Democrats claim the bill, which was previously introduced in February 2019, could help lower health care costs, reinforce the existing Medicare program, and strengthen the existing health insurance marketplace.

House Democrats have also expressed support for lowering the age of eligibility. In May, several Democrats signed a letter to the Biden Administration, urging him to follow through on his support for dropping the age to 60.

The letter claims lowering the eligibility age to 60 would add expand Medicare to cover an additional 23 million people, and 40 million if the age was dropped to age 55. “Expanding Medicare to these age groups is critical for addressing inequities in health coverage and access, as communities of color and low-income individuals are disproportionately more likely to be uninsured,” the letter states.

Bad Deal for Taxpayers, Employees

The economic consequences of such a plan would be devastating to the nation at large, says Robert Moffit, senior fellow of health care studies at The Heritage Foundation. “If employers respond by jettisoning coverage altogether, it will increase the tax burden on the working population and further aggravate the already high deficits and debt,” Moffit told Health Care News.

“Health care entitlements are a major driver of deficits and debt, and the financial challenges are getting tougher. The Medicare program itself is facing insolvency within five years or less. Beyond that, Medicare’s mounting unfunded obligations—a future burden on mostly clueless young people—are well into the tens of trillions of dollars.”

But why would a 50-year-old want to join Medicare in the first place, especially when most Americans in that age bracket are still working and receive better coverage from their employers?
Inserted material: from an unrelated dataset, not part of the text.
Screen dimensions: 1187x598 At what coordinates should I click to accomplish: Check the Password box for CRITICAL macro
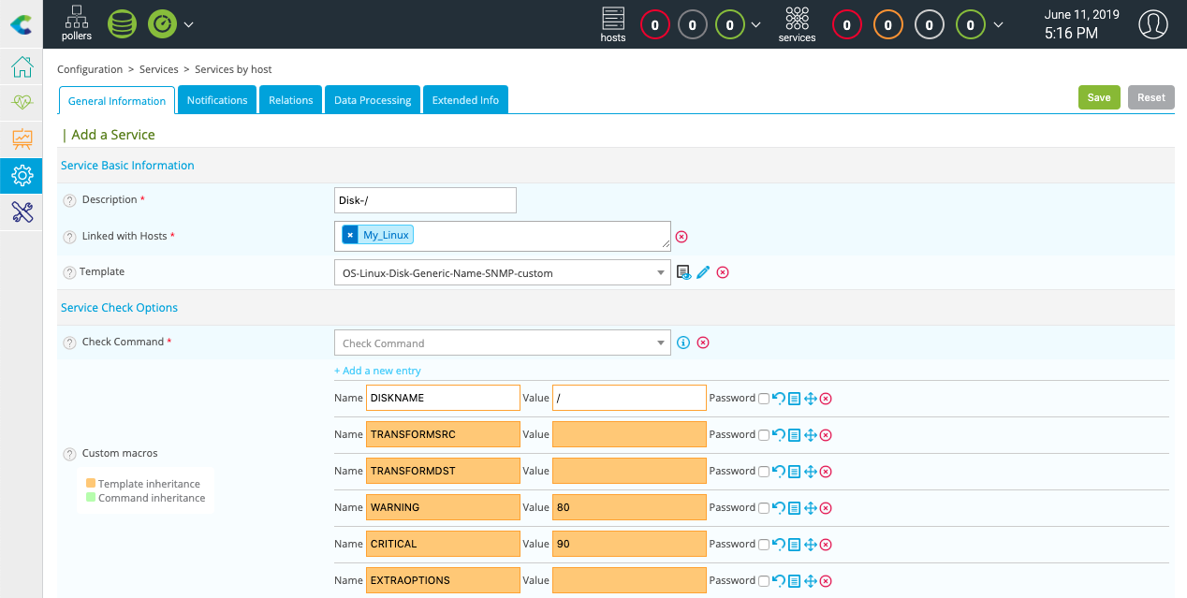click(x=764, y=545)
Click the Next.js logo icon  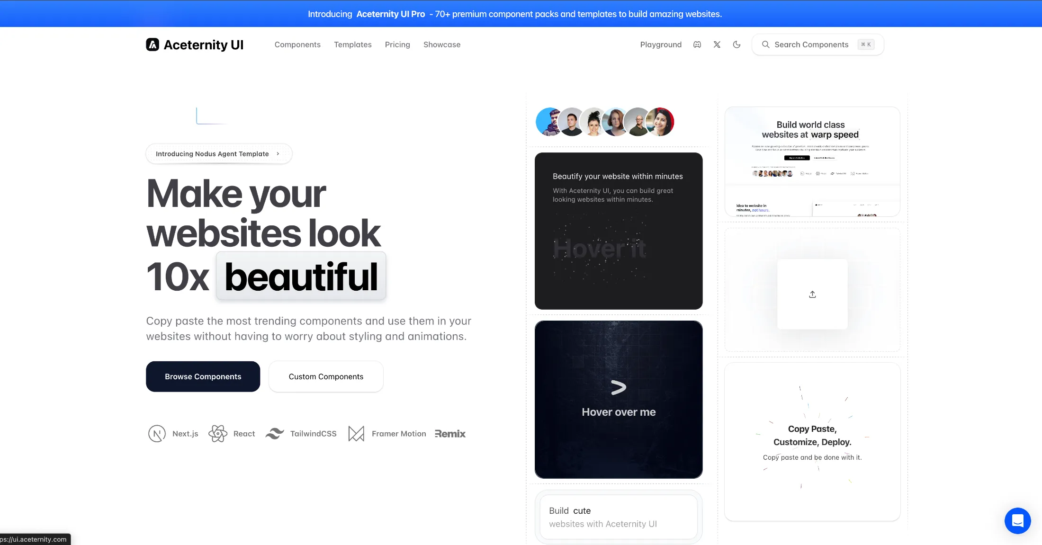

That’s the question John Goodman, president of the Goodman Institute for Public Policy Research and co-publisher of Health Care News, asks. “The private insurance people already have is better than Medicare, which has huge gaps in coverage,” said Goodman. “To fill those gaps, seniors must buy Medigap insurance and insurance for drugs – paying three premiums to three plans. Even after all that, Medicare enrollees still have an out-of-pocket exposure much greater than young people have.”

The issue, Moffit points out, is that employees are not necessarily the decision-makers if Democrats get their way on lowering the age for Medicare. “Employers themselves—recognizing that the taxpayers will pick up the tab for health coverage for their workers and their dependents, at a potential cost ranging between $40 to $100 billion annually—may decide to jettison their health insurance plans altogether,” said Moffit.

 

A Better Way:  The Free Market

In his recent article for Forbes magazine, Goodman writes there’s a better way: the free market.  Goodman suggests giving the $8,000 to $9,000 in government subsidies currently allotted to each Medicare enrollee directly to seniors, allowing them to have more control over their health care spending.

“[I]t is hard to imagine a scenario under which young seniors would not be better off if they got their proposed subsidy in the form of a check to be deposited in a bank account instead of being enrolled in a clearly inferior health care plan,” writes Goodman. “At a minimum, young seniors should be given a choice: take the money and stay in the current system or use the money to pay an actuarially fair premium and buy into Medicare.”

But whether such a free-market solution would ever come to fruition is an entirely different matter, says Moffit. The central question of health care policy is not about cost or access to coverage or care; it is that of power and control.

“In my judgment, the real reason that President Biden wants to lower the age of Medicare eligibility is to expand direct federal government control over health care financing and delivery for a greater share of the American population,” he said.